Segundo informa a administração municipal, havia 1.440 árvores na avenida antes do início das obras. Dessas, 169 estão sendo trasladadas dentro da própria via, 108 deslocadas a parques e praças próximos e somente 28 não poderão ser realocadas por más condições fito sanitárias ou por particularidade da espécie.
Além disso, o governo também destaca que 550 árvores novas estão sendo semeadas em toda a avenida. Para compensar a eliminação do canteiro central serão construídos outros dois, que separarão as pistas de automóveis privados das exclusivas de ônibus.
Insatisfação
Apesar disso, muita gente está insatisfeita. Recentemente associações de moradores realizaram manifestações simultâneas em distintos pontos da cidade para protestar contra as mudanças que o governo municipal está realizando nos espaços públicos portenhos.
E as obras nem chegaram a seu lugar mais polêmico: a Plaza de la República, onde está localizado o Obelisco. Juan Pablo Negro, professor de projeto urbano na Faculdade de Arquitetura, Design e Urbanismo da Universidade de Buenos Aires (UBA), destaca que “o corte de árvores implica um redesenho da região que não está claro, sobretudo no ponto mais conflituoso, que é o Obelisco, um espaço público emblema da cidade de Buenos Aires”.
Problemas estruturais
Apesar disso, Negro considera que há um problema ainda mais relevante: a questão estrutural. Segundo ele, “o corte de árvores poderia ser solucionado, enquanto que uma vez feito o investimento e estabelecido o Metrobús, será difícil voltar atrás”.
O sistema BRT que está sendo implementado na capital argentina é muito básico se comparado aos que existem em outras cidades. Negro salienta que o Metrobús tem “corredores exclusivos e estações, mas ainda conta com poucos ônibus cuja capacidade seja o dobro da de um ônibus tradicional”. Isso torna necessário o aumento da circulação de ônibus, o que grava o problema da quantidade de veículos na superfície.
O urbanista enfatiza que esse sistema foi uma proposta pensada para cidades intermédias onde não havia uma estrutura prévia de metrôs e ferrovias. No caso de Buenos Aires, “é desnecessário porque compete com uma linha de metrô, que poderia ter sua frequência aumentada”, opina Negro. Mas modificar o metrô significa mais dinheiro.

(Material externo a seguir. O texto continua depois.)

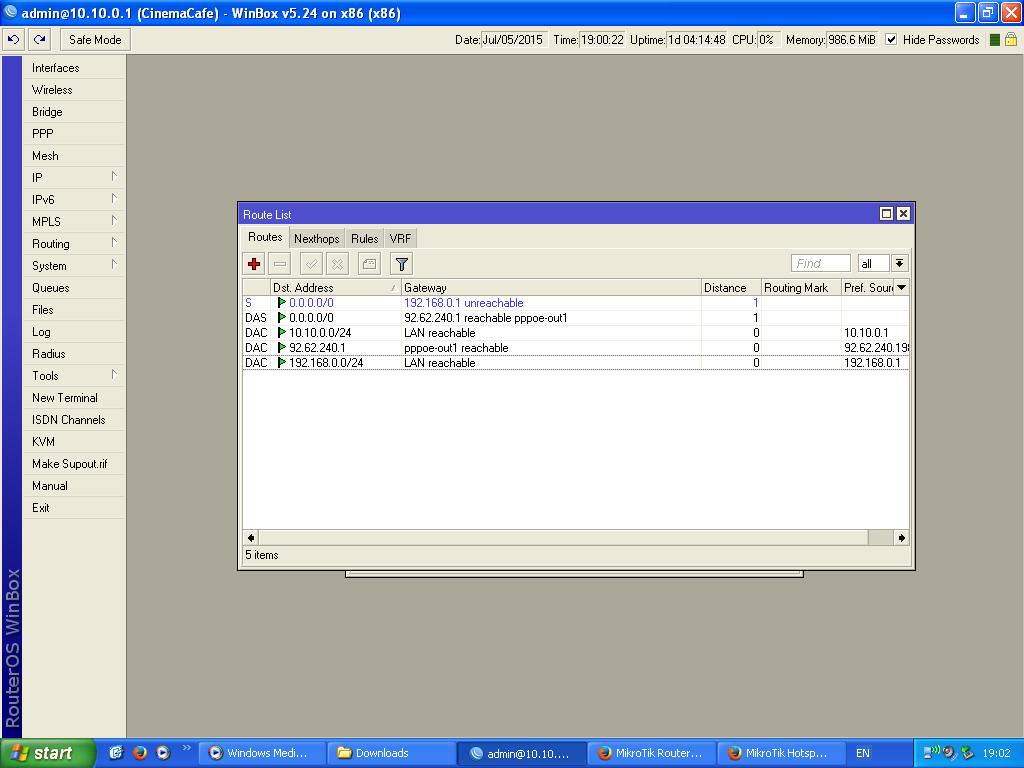Maximize the Route List inner window
1024x768 pixels.
[x=886, y=214]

Por isso, Negro sugere que se poderia investir no Premetro – espécie de bonde que já funciona no sul da Capital argentina – para que fosse um sistema complementário ao metrô.

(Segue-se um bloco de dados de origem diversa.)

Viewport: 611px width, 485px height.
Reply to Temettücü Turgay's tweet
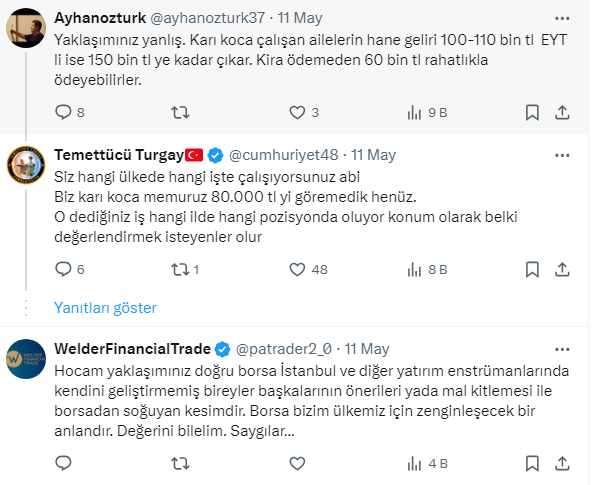63,269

O governo municipal, por sua vez, destaca em seu site que não há competição entre esses transportes públicos porque “em geral, os passageiros que viajam nessas linhas de ônibus realizam trajetos mais extensos e não fazem combinação em Retiro e Constituição para usar o metrô”. Desconsidera, porém, que teriam que pagar a passagem duas vezes para fazer a combinação.
Megro explica que o Metrobús não é uma solução se for pensado como um sistema fechado, e não integrado. “É um investimento de curto prazo, que tem efeito quase imediato, mas que se satura rapidamente. Os outros investimentos levam mais tempo e têm melhoras a médio e longo prazo”, conclui.
Problemas legais
Os trâmites de aprovação do projeto de Metrobús também é alvo de polêmica. “Não passou pela legislatura, nem foi consultado ante as autoridades nacionais que têm competência sobre trajetos de linhas que se originam ou finalizam fora da Cidade Autônoma de Buenos Aires”, reclama Araiz. Para ser executada, a obra deveria ter sido analisada e aprovada pela Comissão Nacional de Regulação do Transporte (CNRT).
Além disso, uma resolução estabeleceu a realização de uma audiência pública para avaliar o impacto ambiental. Apesar de ter sido realizada no fim do ano passado, também foi questionada. “O expediente não esteve a disposição de quem se inscreveu na audiência e tampouco foi disponibilizado um relatório sobre ela antes do início das obras”, critica Arauz.
O Metrobús 9 de Julio se somará aos 12,5 km que já existem na Av. Juan B Justo – que cruzam a capital argentina, ligando a parte norte à sudoeste – e aos 22 km em construção do Metrobús Corredor Sur, que liga o bairro de Constituición ao extremo sul da cidade. Com a finalização da rede, a partir do ano que vem, Buenos Aires terá quase 40 km de corredores de ônibus.